Please begin with the line containing "Image resolution: width=1920" and reproduce each line exactly until the records below end, without any pictures.

----

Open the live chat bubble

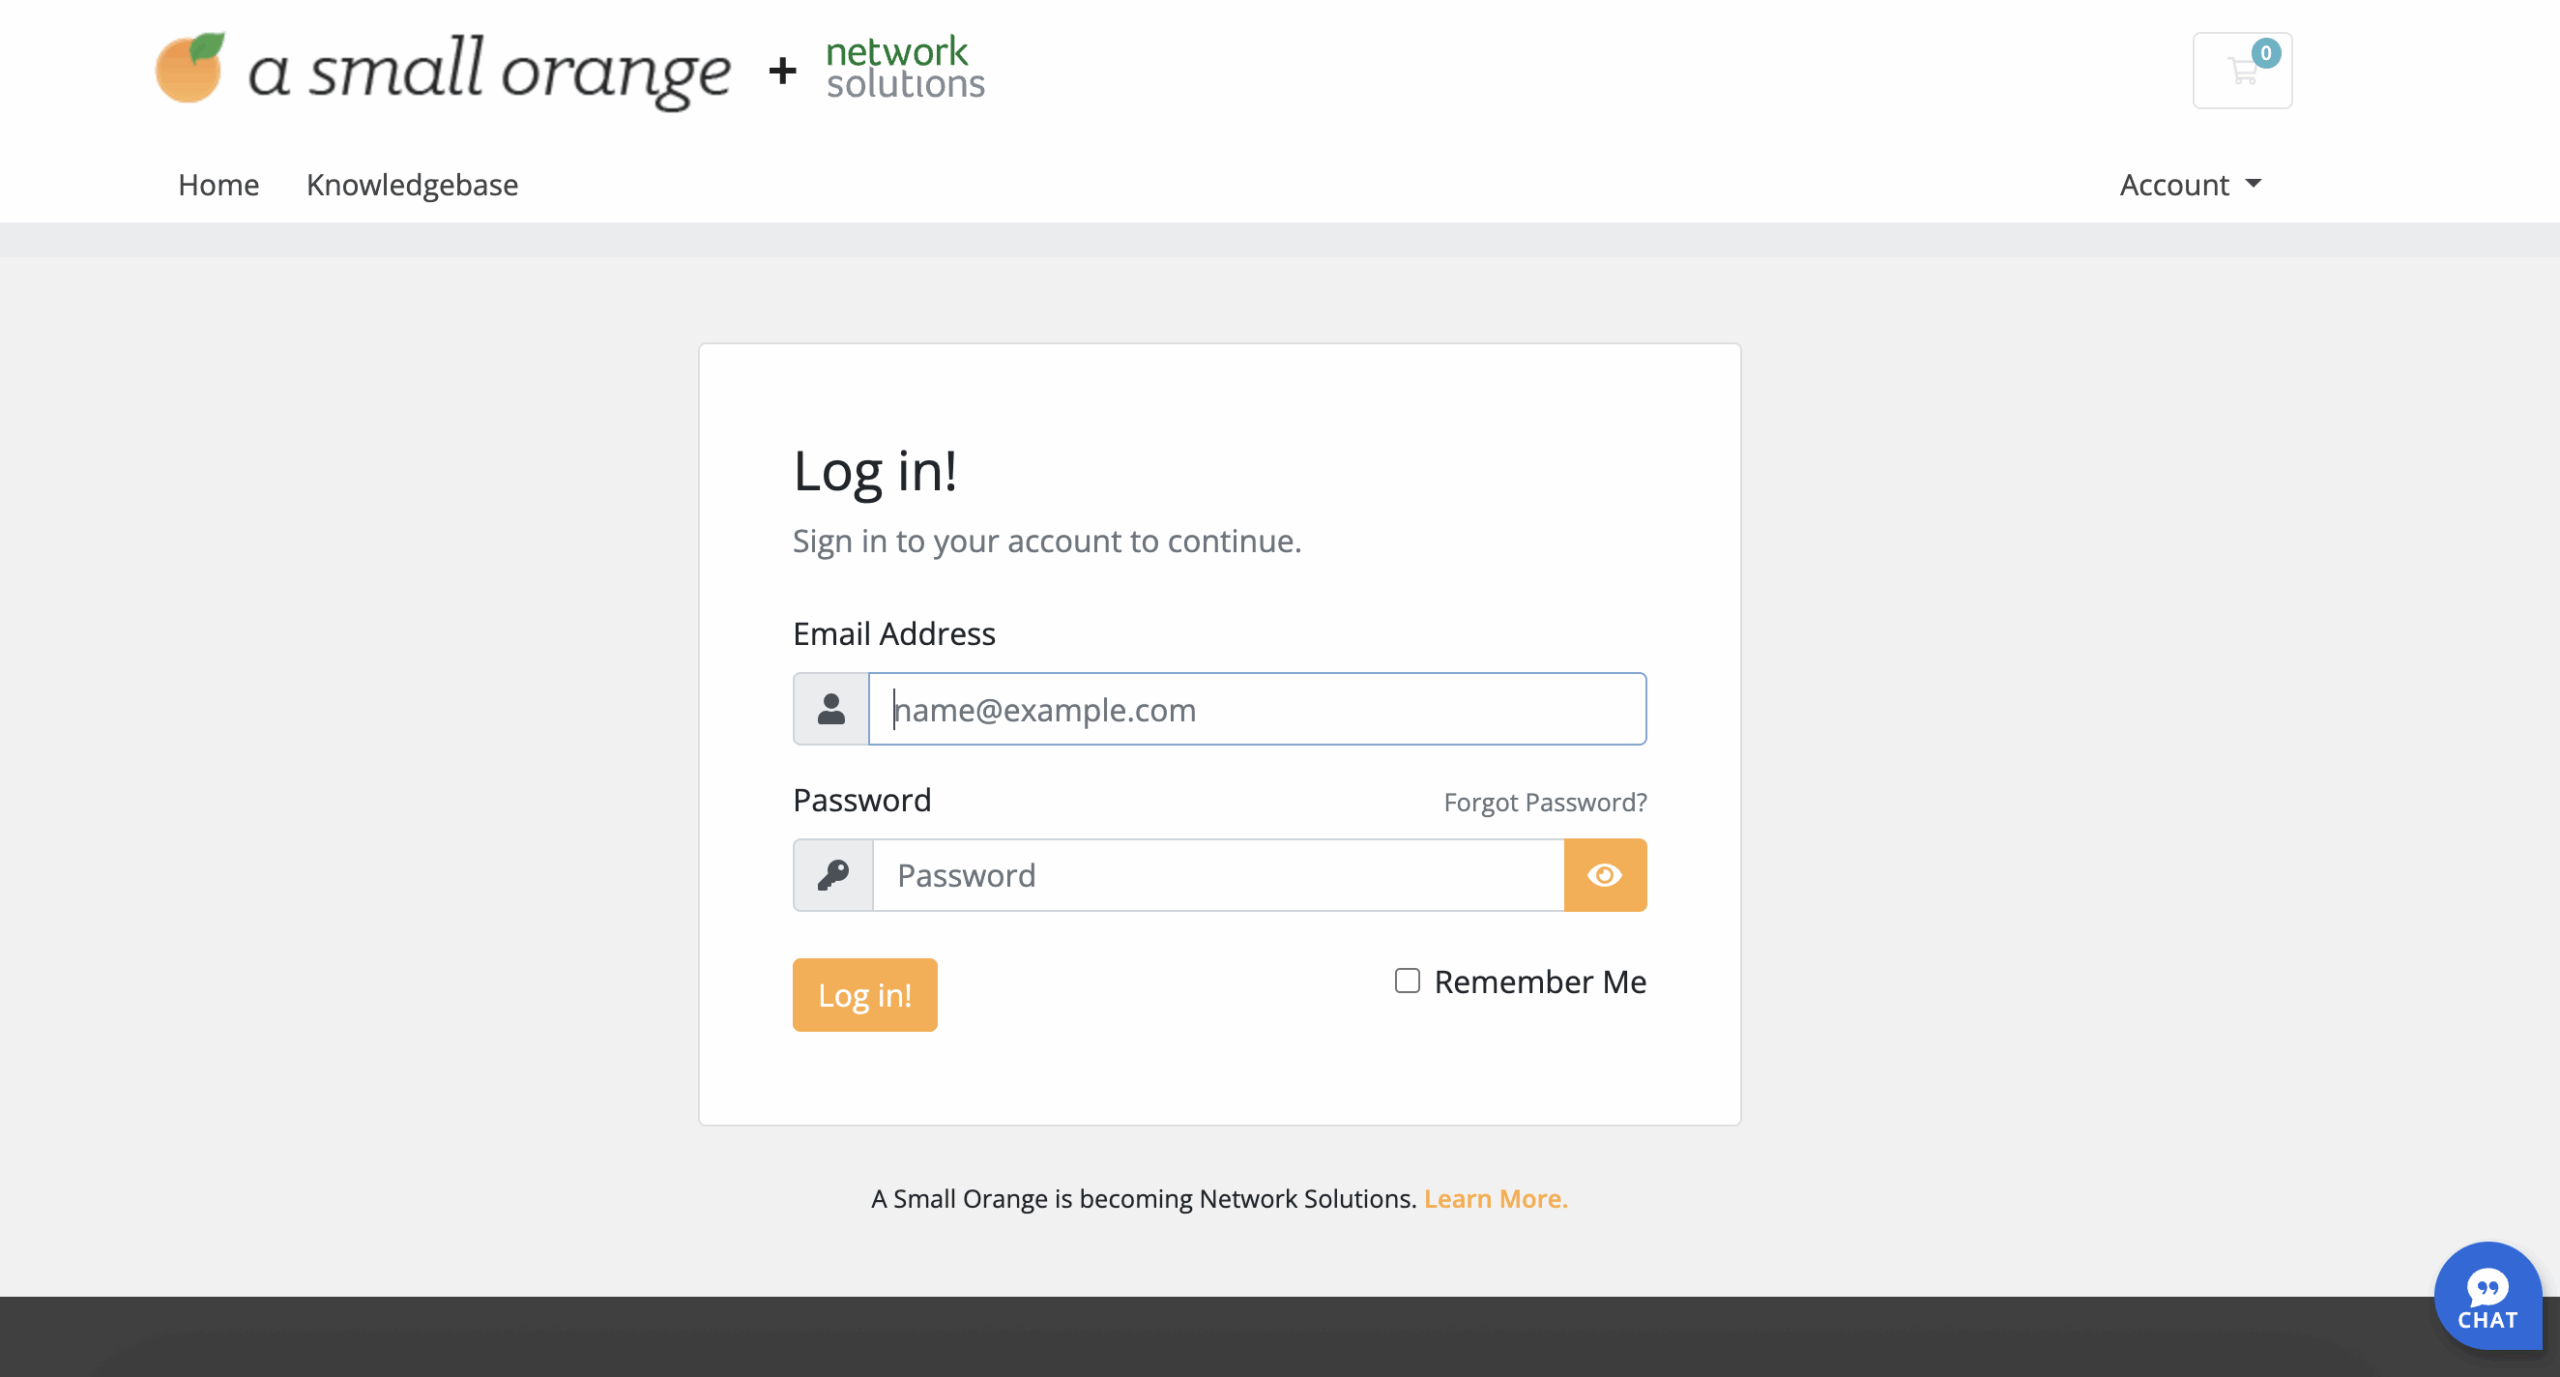click(2487, 1297)
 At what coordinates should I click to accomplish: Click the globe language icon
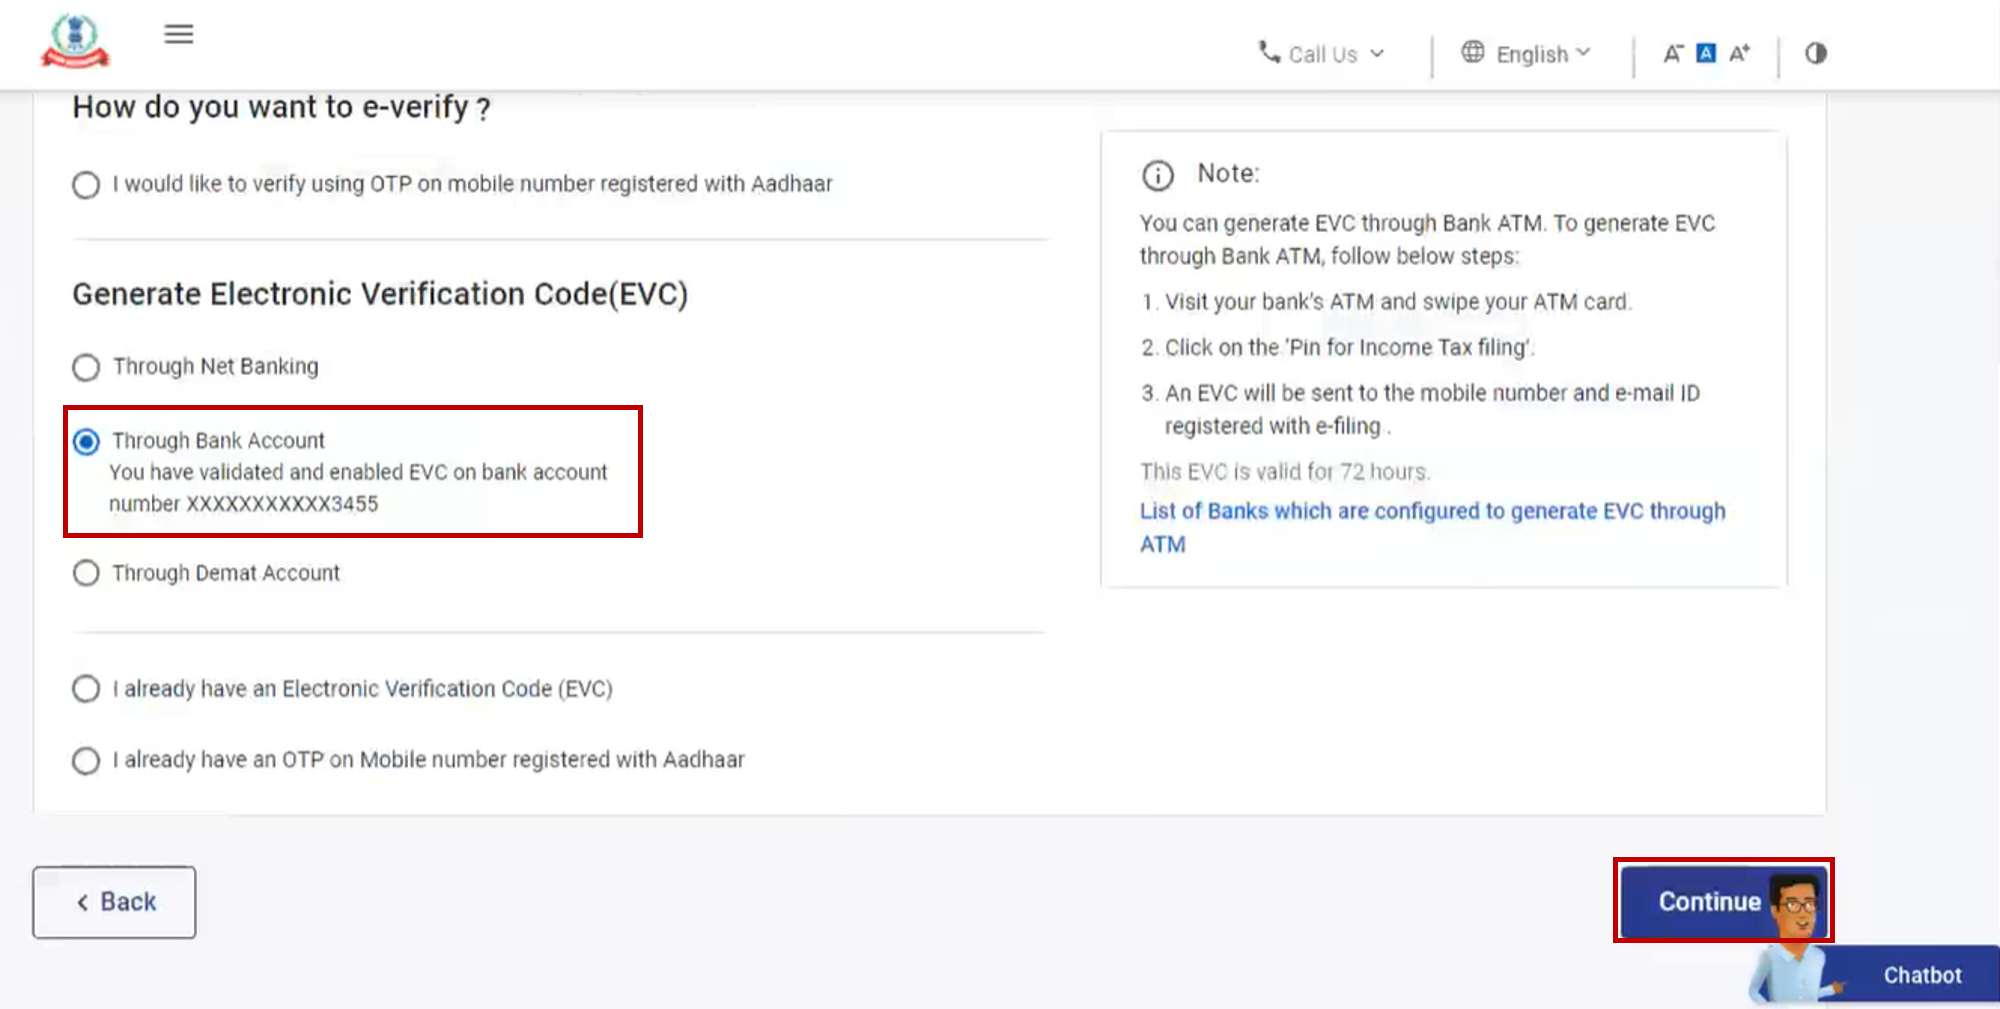[1471, 53]
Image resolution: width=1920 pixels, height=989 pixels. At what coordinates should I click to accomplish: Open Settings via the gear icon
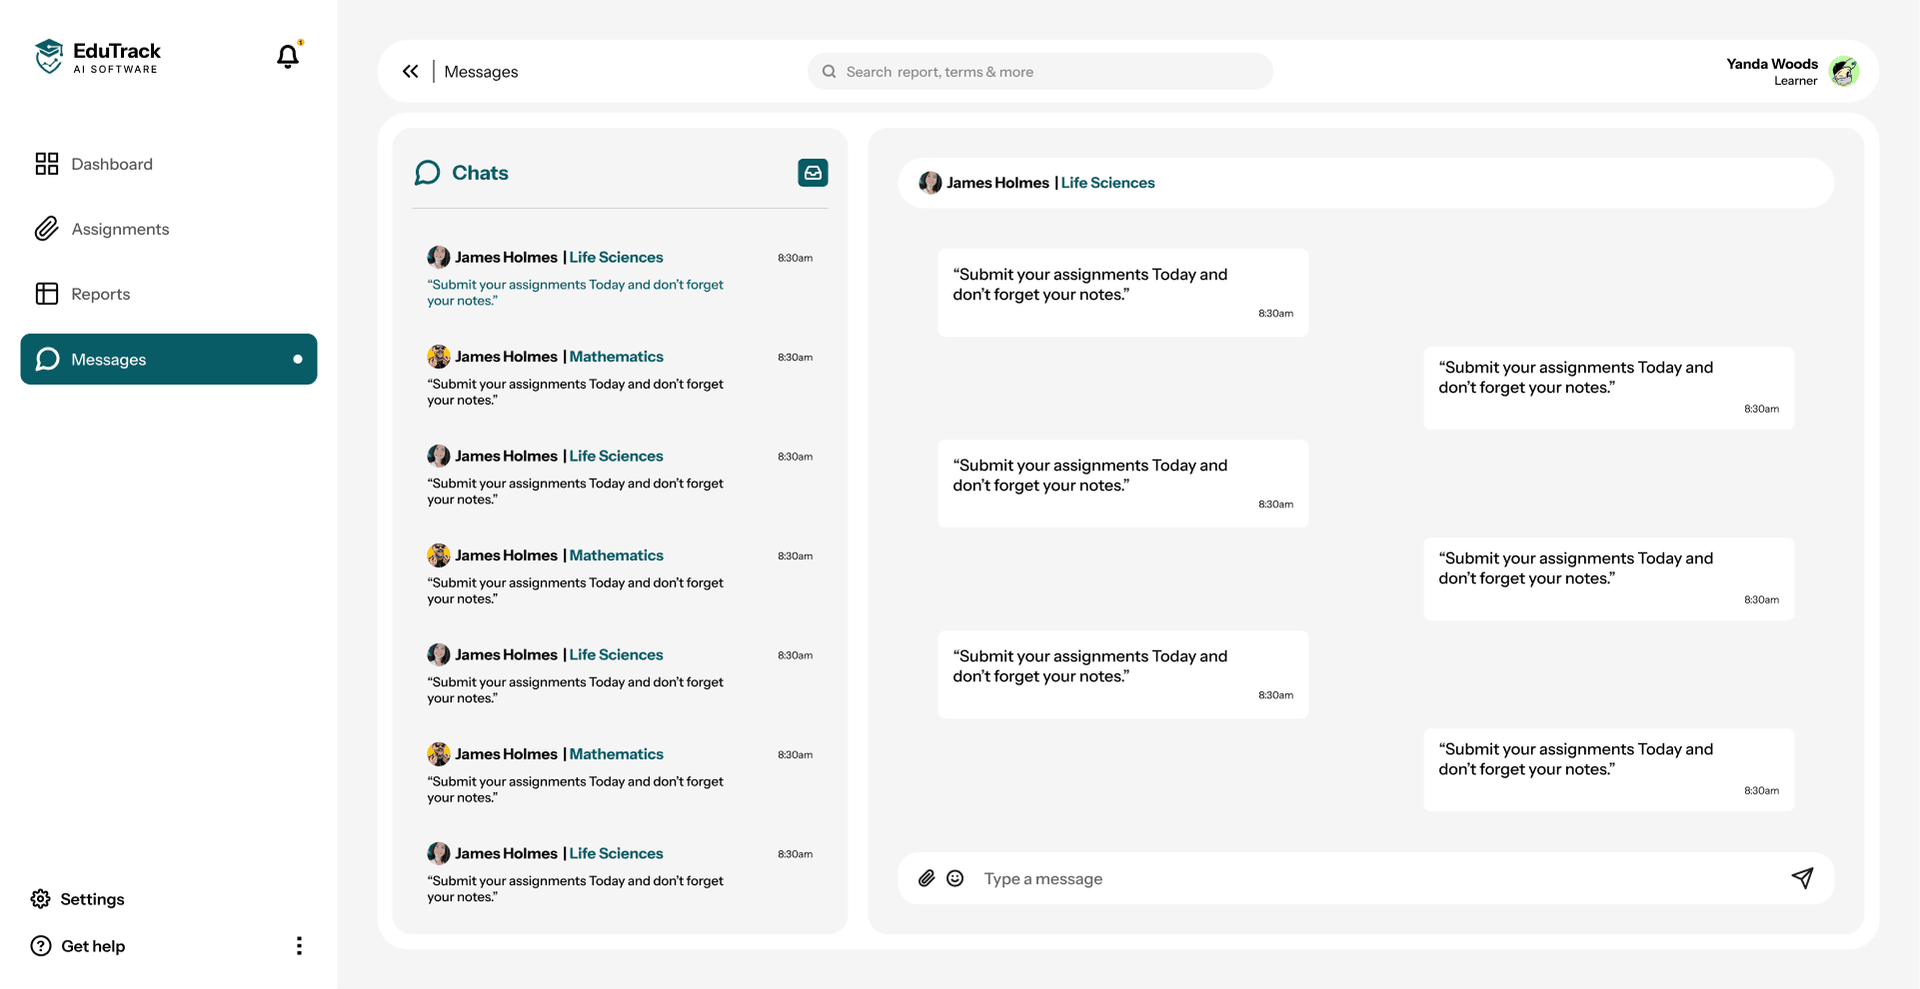(41, 899)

----

Written answer »
Image resolution: width=1920 pixels, height=989 pixels. At what coordinates should I click to accomplish: Open Settings via the gear icon
(41, 899)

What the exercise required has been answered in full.